Every record below is to be retyped exactly, with the pictures left out.

- _RECORDS FOR THE EXERCISE_:
((
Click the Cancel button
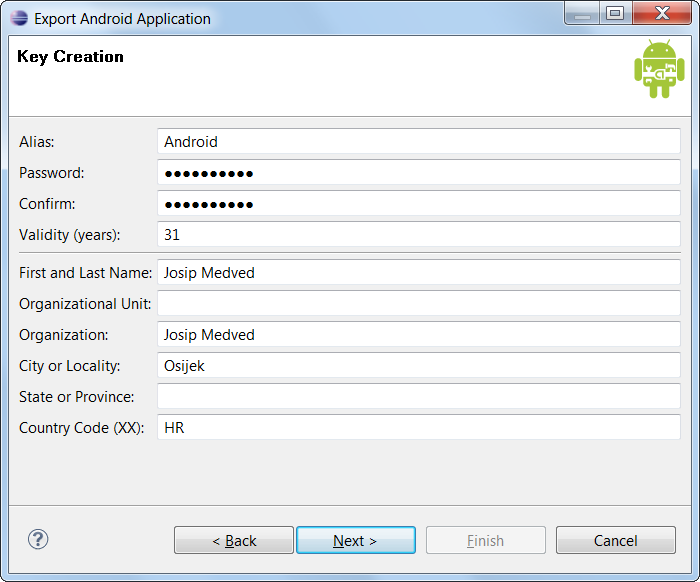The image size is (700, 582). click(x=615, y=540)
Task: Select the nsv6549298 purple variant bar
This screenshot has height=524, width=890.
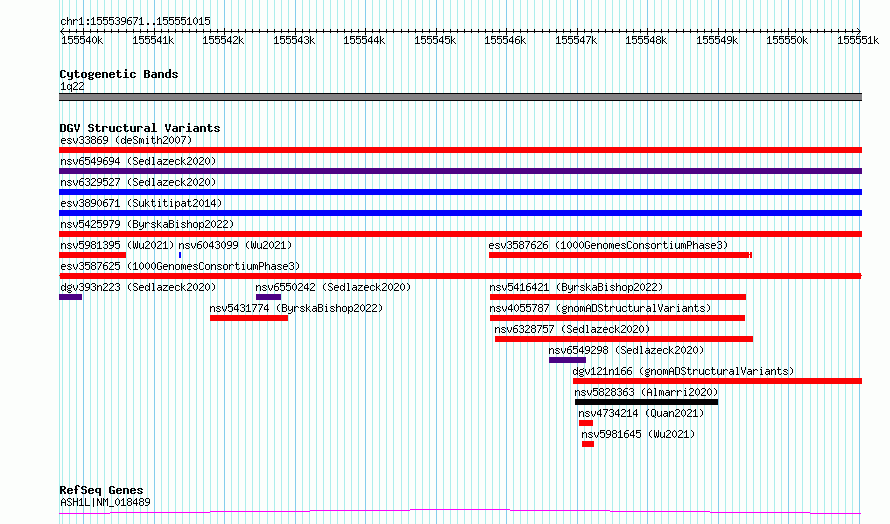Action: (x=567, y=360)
))
- _RESULT OF THIS EXERCISE_:
Click the Cancel button
The image size is (700, 582). click(x=615, y=540)
Task: Select the nsv6549298 purple variant bar
This screenshot has height=524, width=890.
Action: (x=567, y=360)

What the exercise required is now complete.